REQUIRED ACTION: Repeat all entries word for word; skip images.

Collected data
* * *
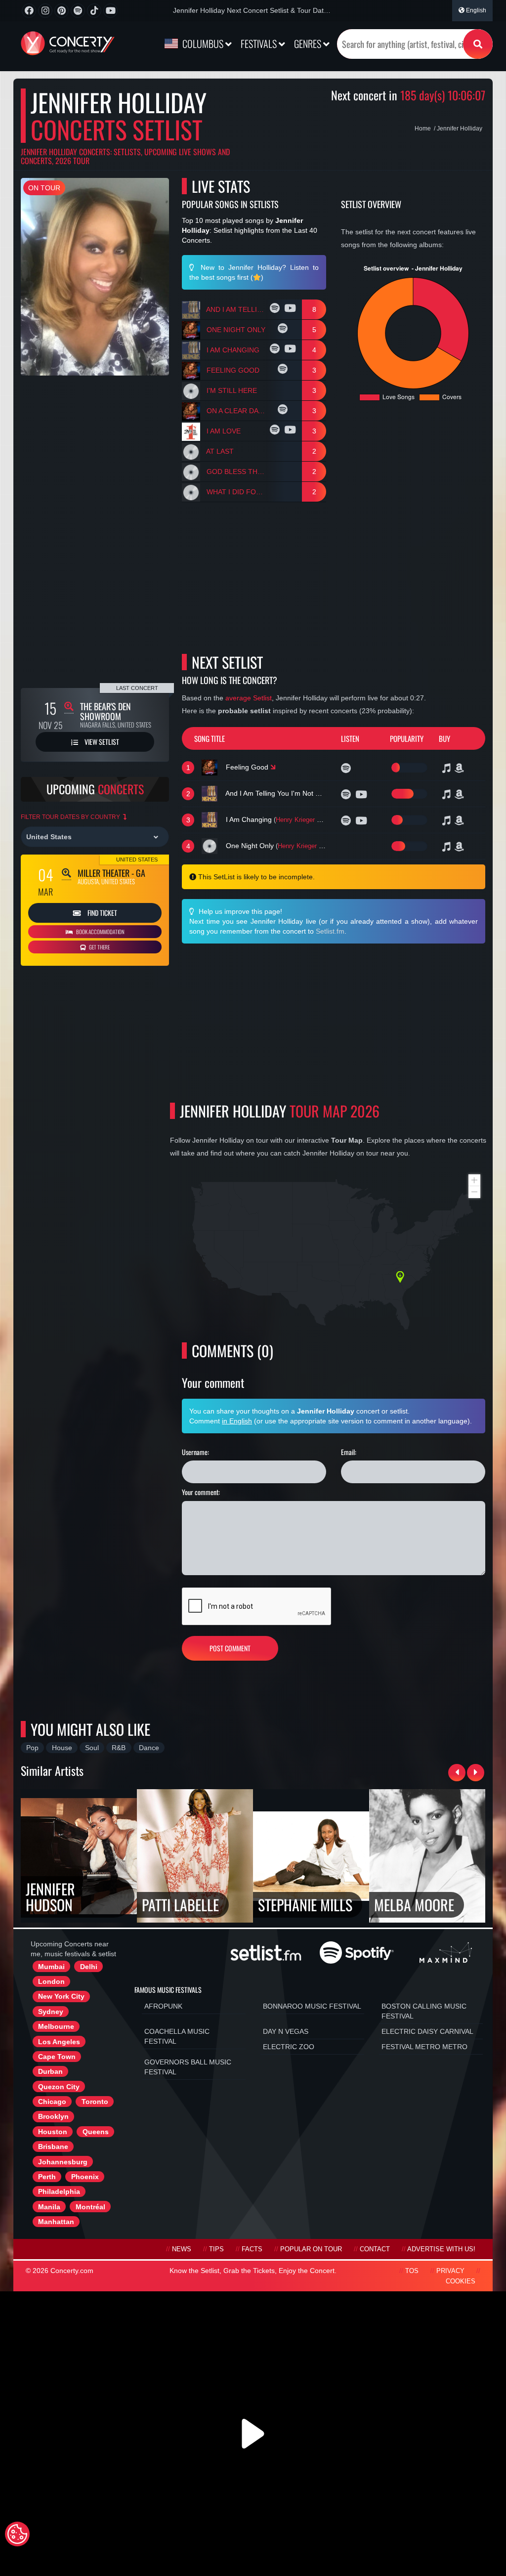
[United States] (95, 836)
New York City (61, 1996)
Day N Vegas (285, 2031)
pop (32, 1748)
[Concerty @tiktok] (94, 10)
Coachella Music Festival (177, 2036)
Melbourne (56, 2026)
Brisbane (53, 2146)
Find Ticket (101, 912)
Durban (50, 2071)
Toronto (95, 2101)
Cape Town (57, 2057)
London (51, 1981)
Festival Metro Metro (424, 2047)
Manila (49, 2207)
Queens (96, 2132)
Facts (252, 2249)
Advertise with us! (441, 2249)
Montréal (90, 2207)
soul (92, 1748)
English (475, 10)
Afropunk (163, 2006)
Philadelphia (59, 2191)
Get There (99, 947)
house (62, 1748)
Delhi (88, 1967)
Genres (308, 43)
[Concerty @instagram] (45, 10)
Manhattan (56, 2222)
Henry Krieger (295, 819)
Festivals (260, 43)
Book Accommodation (100, 932)
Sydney (50, 2012)
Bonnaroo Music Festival (312, 2006)
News (181, 2249)
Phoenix (85, 2177)
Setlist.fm (330, 931)
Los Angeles (59, 2042)
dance (149, 1748)
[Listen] (276, 309)
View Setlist (101, 741)
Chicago (52, 2101)
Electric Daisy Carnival (427, 2031)
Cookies (460, 2281)
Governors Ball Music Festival (187, 2067)
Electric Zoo (288, 2047)
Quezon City (59, 2087)
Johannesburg (62, 2162)
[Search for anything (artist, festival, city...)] (478, 44)
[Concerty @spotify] (78, 10)
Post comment (230, 1648)
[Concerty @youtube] (110, 10)
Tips (216, 2249)
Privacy (450, 2271)
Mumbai (51, 1967)
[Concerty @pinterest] (61, 10)
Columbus (202, 43)
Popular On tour (311, 2249)
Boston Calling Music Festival (423, 2011)
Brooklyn (53, 2116)
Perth (47, 2177)
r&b (119, 1748)
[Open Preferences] (17, 2534)
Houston (52, 2132)
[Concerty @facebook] (29, 10)
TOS (412, 2271)
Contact (375, 2249)
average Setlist (248, 698)
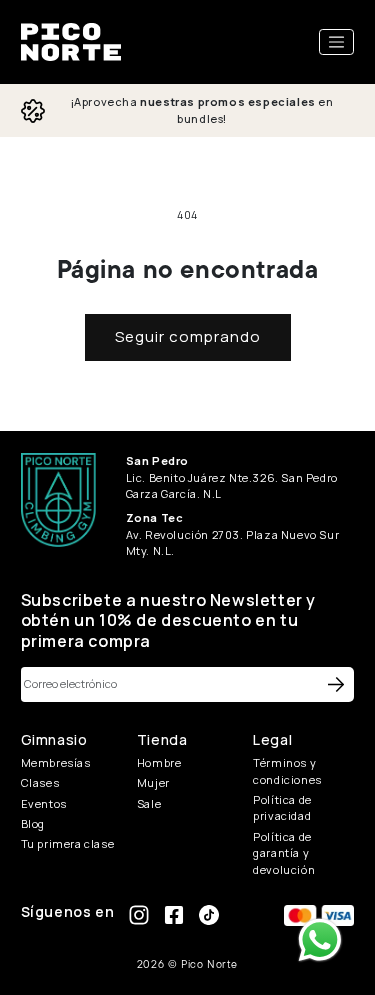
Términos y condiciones (287, 771)
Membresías (56, 762)
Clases (40, 782)
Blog (33, 823)
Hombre (159, 762)
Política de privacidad (282, 808)
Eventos (44, 803)
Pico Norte (209, 964)
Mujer (153, 782)
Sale (149, 803)
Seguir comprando (188, 336)
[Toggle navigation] (337, 42)
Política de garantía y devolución (284, 853)
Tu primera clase (68, 843)
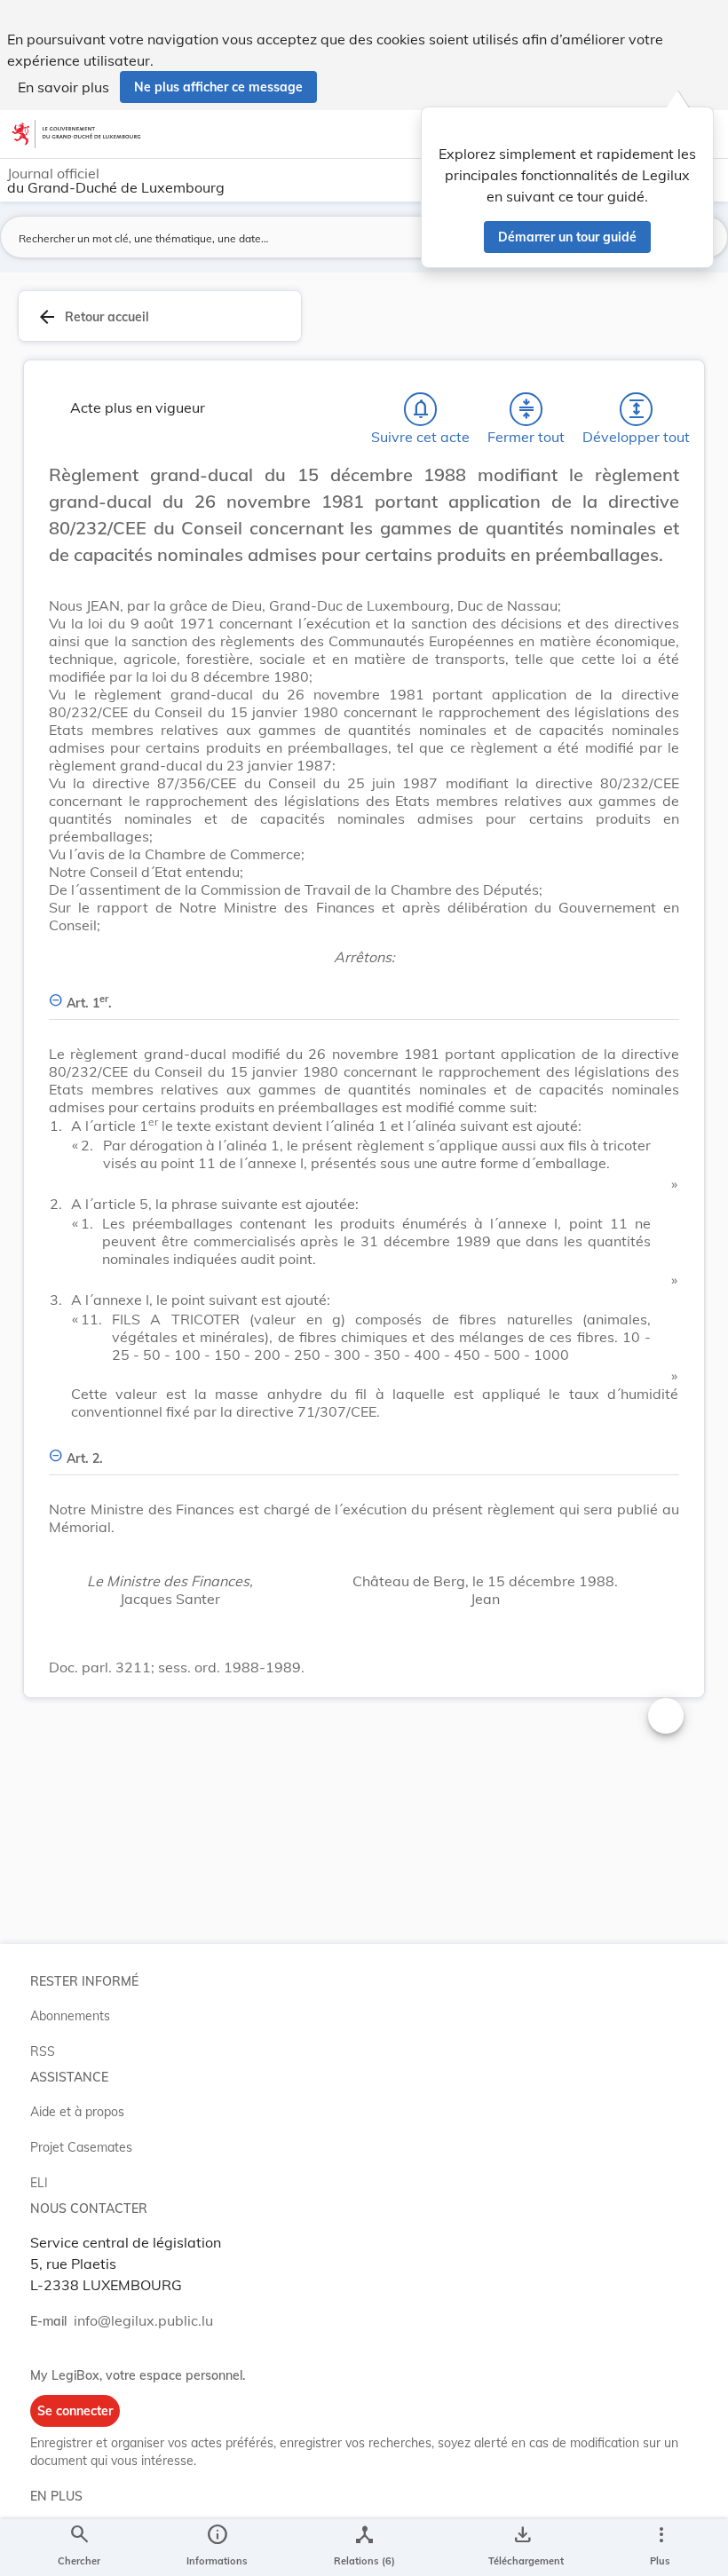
* * *
RESULT OF THIS EXERCISE:
[United States] (95, 836)
New York City (61, 1996)
Day N Vegas (285, 2031)
pop (32, 1748)
[Concerty @tiktok] (94, 10)
Coachella Music Festival (177, 2036)
Melbourne (56, 2026)
Brisbane (53, 2146)
Find Ticket (101, 912)
Durban (50, 2071)
Toronto (95, 2101)
Cape Town (57, 2057)
London (51, 1981)
Festival Metro Metro (424, 2047)
Manila (49, 2207)
Queens (96, 2132)
Facts (252, 2249)
Advertise with us! (441, 2249)
Montréal (90, 2207)
soul (92, 1748)
English (475, 10)
Afropunk (163, 2006)
Philadelphia (59, 2191)
Get There (99, 947)
house (62, 1748)
Delhi (88, 1967)
Genres (308, 43)
[Concerty @instagram] (45, 10)
Manhattan (56, 2222)
Henry Krieger (295, 819)
Festivals (260, 43)
Book Accommodation (100, 932)
Sydney (50, 2012)
Bonnaroo Music Festival (312, 2006)
News (181, 2249)
Phoenix (85, 2177)
Setlist.fm (330, 931)
Los Angeles (59, 2042)
dance (149, 1748)
[Listen] (276, 309)
View Setlist (101, 741)
Chicago (52, 2101)
Electric Daisy Carnival (427, 2031)
Cookies (460, 2281)
Governors Ball Music Festival (187, 2067)
Electric Zoo (288, 2047)
Quezon City (59, 2087)
Johannesburg (62, 2162)
[Search for anything (artist, festival, city...)] (478, 44)
[Concerty @spotify] (78, 10)
Post comment (230, 1648)
[Concerty @youtube] (110, 10)
Tips (216, 2249)
Privacy (450, 2271)
Mumbai (51, 1967)
[Concerty @pinterest] (61, 10)
Columbus (202, 43)
Popular On tour (311, 2249)
Boston Calling Music Festival (423, 2011)
Brooklyn (53, 2116)
Perth (47, 2177)
r&b (119, 1748)
[Open Preferences] (17, 2534)
Houston (52, 2132)
[Concerty @facebook] (29, 10)
TOS (412, 2271)
Contact (375, 2249)
average Setlist (248, 698)
Términos y condiciones (287, 771)
Membresías (56, 762)
Clases (40, 782)
Blog (33, 823)
Hombre (159, 762)
Política de privacidad (282, 808)
Eventos (44, 803)
Pico Norte (209, 964)
Mujer (153, 782)
Sale (149, 803)
Seguir comprando (188, 336)
[Toggle navigation] (337, 42)
Política de garantía y devolución (284, 853)
Tu primera clase (68, 843)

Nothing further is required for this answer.